>>>>>

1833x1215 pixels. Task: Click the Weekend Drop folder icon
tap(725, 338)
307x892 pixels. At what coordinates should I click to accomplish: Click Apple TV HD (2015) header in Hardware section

<<<<<
>>>>>

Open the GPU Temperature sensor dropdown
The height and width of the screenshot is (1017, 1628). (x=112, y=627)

<<<<<

Copy the material word for word, starting at the line containing "1833x1215 pixels. Task: Click" and ending at the line containing "307x892 pixels. At", with both of those lines included.

1833x1215 pixels. Task: Click the Weekend Drop folder icon
tap(725, 338)
307x892 pixels. At what coordinates should I click to accomplish: Click Apple TV HD (2015) header in Hardware section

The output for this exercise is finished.